Abandoned by his mother at eight months of age, Bradley was raised by his maternal grandmother in Gainesville, Florida. At age eight, his mother returned, and took him to live with her in Brooklyn, New York.

In 1962, his sister took him to the Apollo Theater to see James Brown perform. Bradley was so inspired by the performance that he began to practice mimicking Brown's style of singing and stage mannerisms at home.

When he was fourteen, Bradley ran away from home to escape poor living conditions—his bedroom was in a basement with a sand floor—and lived on the streets during the day and slept nights in subway cars for two years. Later, he enlisted in Job Corps which eventually led him to Bar Harbor, Maine to train as a chef. A co-worker told him he looked like James Brown and asked if he could sing; Bradley overcame his stage fright (when a crew member pushed him through the curtains onto the stage) and performed five or six times with a band. His bandmates were later drafted into the Vietnam War, and the act never re-formed.

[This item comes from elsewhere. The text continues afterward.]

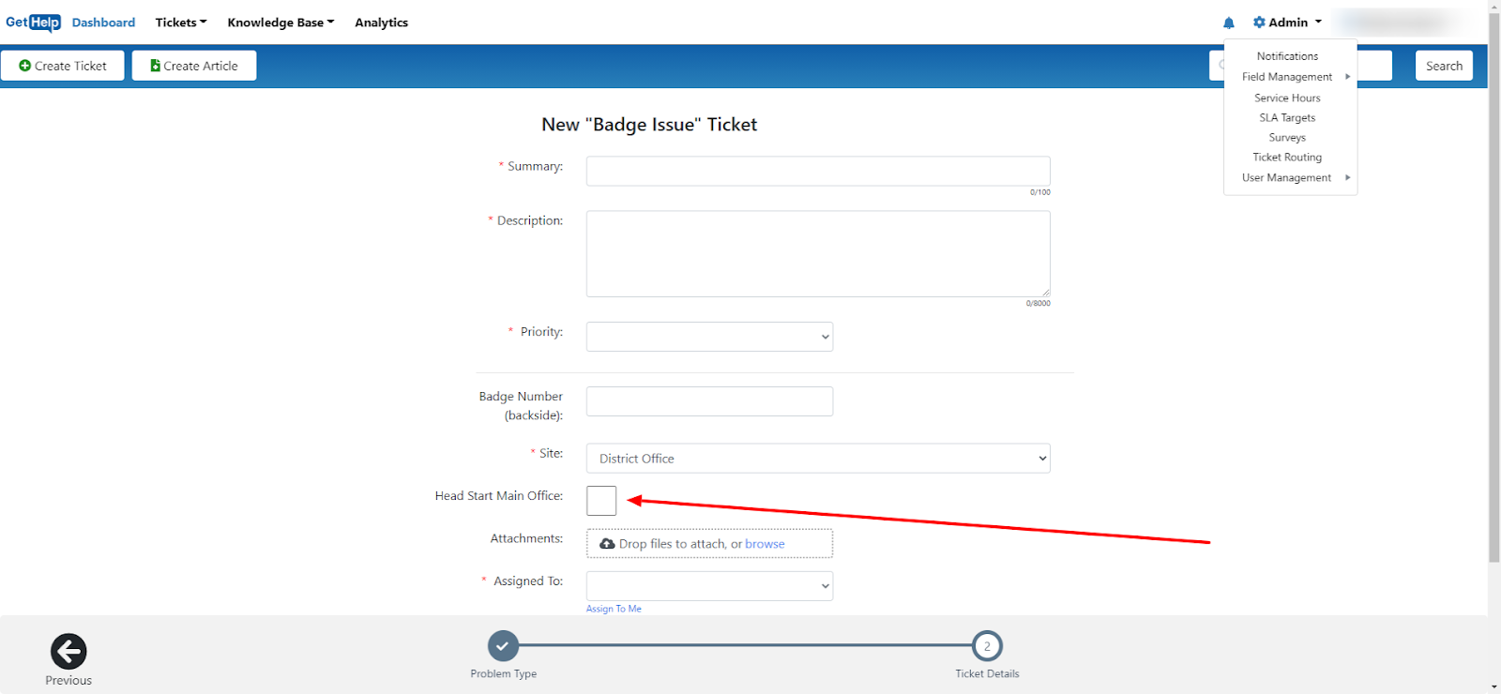1501x694 pixels.
Task: Click the GetHelp logo
Action: pos(33,23)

Bradley worked in Maine as a cook for ten years, and then decided to head west, hitchhiking across the country. He lived in upstate New York, Seattle, Canada and Alaska before settling in California in 1977. There, Bradley worked odd jobs and played small shows for 20 years. He earned extra money doing James Brown performances, where he used such stage names as the Screaming Eagle of Soul, Black Velvet and even James Brown Jr.

==Career in music==
===Black Velvet and initial recordings (1996–2010)===
In the mid-1990s, Bradley's mother called him and asked him to move back in with her in Brooklyn so she could get to know him. It was there he began making a living moonlighting as a James Brown impersonator in local clubs under the name Black Velvet. During this time, Bradley experienced more difficulties, including almost dying in a hospital after having an allergic reaction to penicillin, and, in a separate episode, awakening at his mother's house to a commotion as police and ambulances were arriving to the scene of his brother's murder close by.

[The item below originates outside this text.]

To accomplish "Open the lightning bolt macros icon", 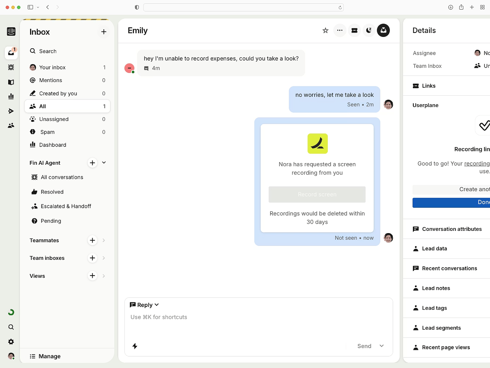I will [x=135, y=346].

While performing as Black Velvet, he was eventually discovered by Gabriel Roth (better known as Bosco Mann), a co-founder of Daptone Records. Roth introduced Bradley to his future producer, Daptone artist Tom Brenneck (then the songwriter and guitarist for The Bullets, and later for Menahan Street Band) who invited Bradley to his band's rehearsal. Bradley asked that the band simply perform while he made up lyrics on the spot. After writing several songs, Daptone released some of these initial recordings on vinyl starting in 2002.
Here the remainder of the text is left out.